What are personal loans?

A personal loan is a type of loan that an individual borrows from a financial institution, such as a bank, credit union, or a lending company for personal use. A personal loan can be secured or unsecured and is usually paid back over time in installments.

How personal loans work

Personal loans usually have a fixed interest rate, a set repayment period, and a fixed monthly payment. After accepting a loan, the lender will send the money to your bank account. Then each month you will make a payment to repay the loan.

Before you accept a loan offer, the lending company or bank must present you with the terms of the loan offer (this is a legal requirement). You can find this information in what is called a “TILA” box. “TILA” stands for Truth-in-Lending disclosure and it will include the annual percentage rate (APR) of the loan, any finance charges, the amount borrowed, and the amount of the regular payment.

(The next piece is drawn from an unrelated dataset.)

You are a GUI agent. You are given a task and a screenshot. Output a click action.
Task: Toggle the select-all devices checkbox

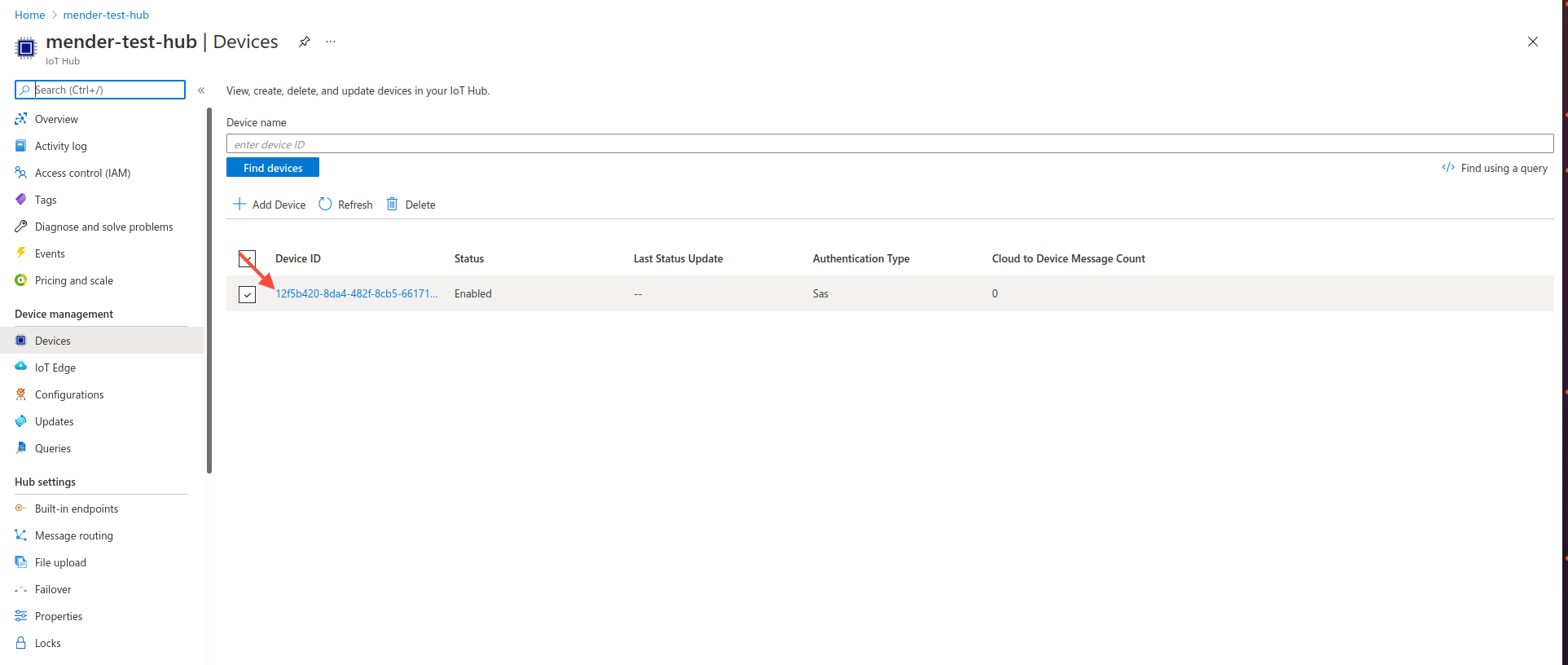pos(247,259)
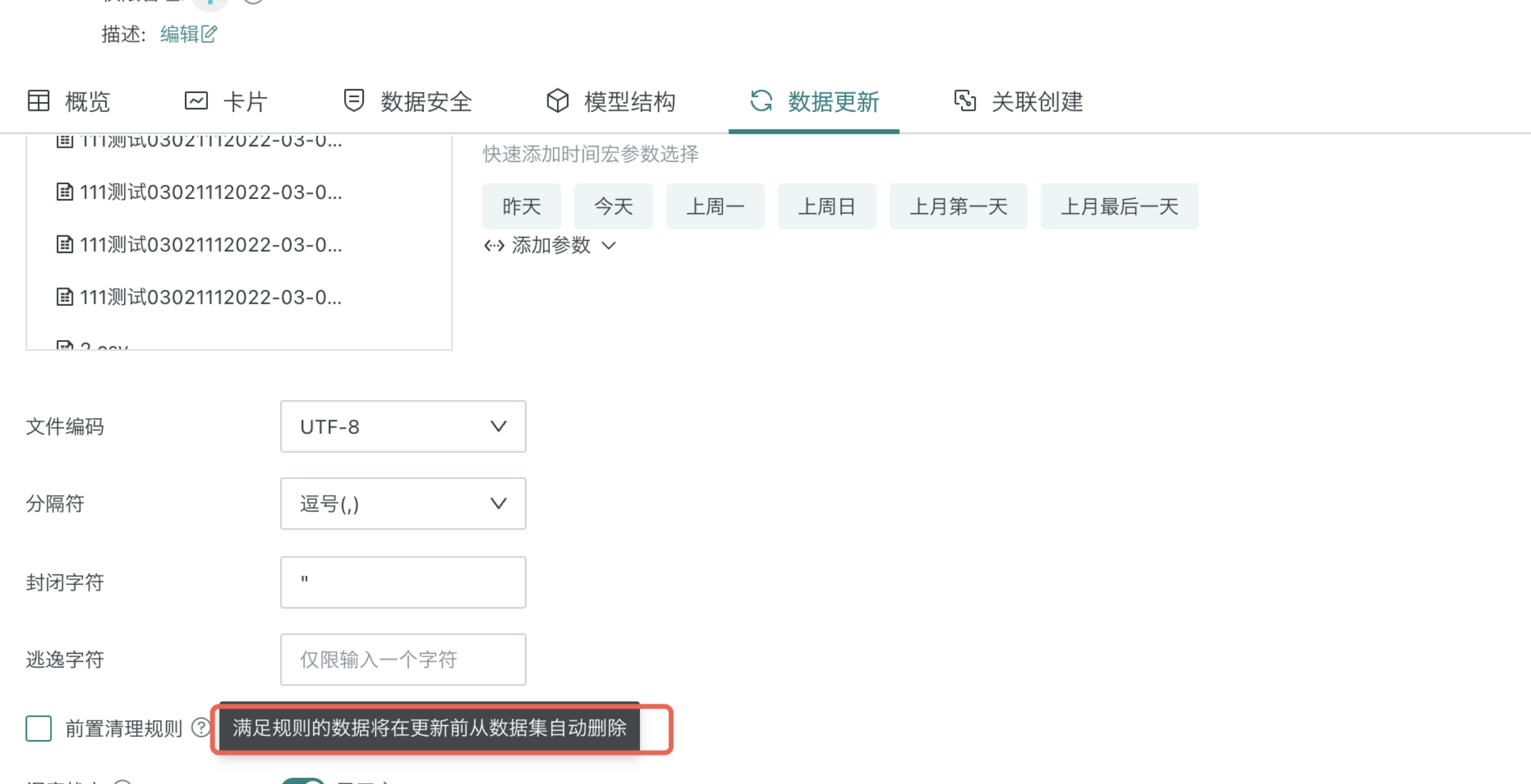
Task: Click the refresh icon on 数据更新 tab
Action: (761, 101)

What are personal loans used for?

The best thing about how personal loans work is that they can be used for a variety of purposes. This includes debt consolidation, home improvement, medical expenses, or even unexpected expenses. Some financial institutions may use the purpose of the loan as part of their decision to lend to you.

How much can I borrow for a personal loan?

Personal loans can be as small as a few hundred dollars and as much as $100,000. Most personal loans are between $2,000 and $50,000. Like most loans, the amount you can borrow is determined by your credit worthiness and income. The characteristics of the loan, like whether it is secured or unsecured will also impact how much you can borrow.  

How long do I have to pay back a personal loan?

The length of the loan, also known as the term, is provided when the loan is offered. For small loans, the term can be as short as a few weeks. Most personal loans come with terms ranging from 2 to 5 years. However, loans less than $5,000 may have shorter repayment terms. Meanwhile, very large loans may be repaid over 10 years. 

How hard is it to get a personal loan with good credit or bad credit?

The biggest factors in deciding whether you can get a personal loan includes the amount you need, your creditworthiness, and how large a monthly payment you can support on your current income. For small dollar personal loans, a company is unlikely to do rigorous underwriting. That means receiving a loan for under $1,000 may not be difficult. However, your creditworthiness will impact the terms of the loan, like the interest rate and the payback period. 

These three components interact with each other. For example, if you have bad credit and you are approved, it may be for a lower amount even if your income is good. You may also be offered a higher interest rate.

The following table is a rough rule of thumb on what credit score is needed to obtain for the following loans. (Of course, this is a very rough idea. Underwriting standards are different for every company, so the only way to know for sure what you can qualify for is to apply.)

Credit ScorePersonal loan
Good creditWhatever your income can support with the best APR available
Fair creditWill qualify for some loans, but amount is limited and interest rate will be higher
Bad creditMight only qualify for secured loans at a high rate
No credit scoreMight only qualify for secured loans at a high interest rate

What is a low interest rate APR for a personal loan in 2023?

When borrowing money, it is always better to get the lowest price you can get. A good APR for a personal loan is the lowest interest rate that your situation can get. That is why it is often important to shop around. Applying to more than one company is the most effective way to ensure that you are getting a good rate for the loan that you need. 

  • 12% is a good APR for a personal loan if you have good credit, but you may be able  to do better if you have good or excellent credit. The APR may be higher if you borrow less than $5,000. 
  • 18% is a good APR for a personal loan if you have fair credit, but you should be able to do better if you have good credit and a reasonable income. The APR may be higher if you borrow less than $5,000. 
  • 25% is a good APR for a personal loan if you have poor credit. The APR may be higher if you borrow less than $5,000 and you may have difficulty being approved.  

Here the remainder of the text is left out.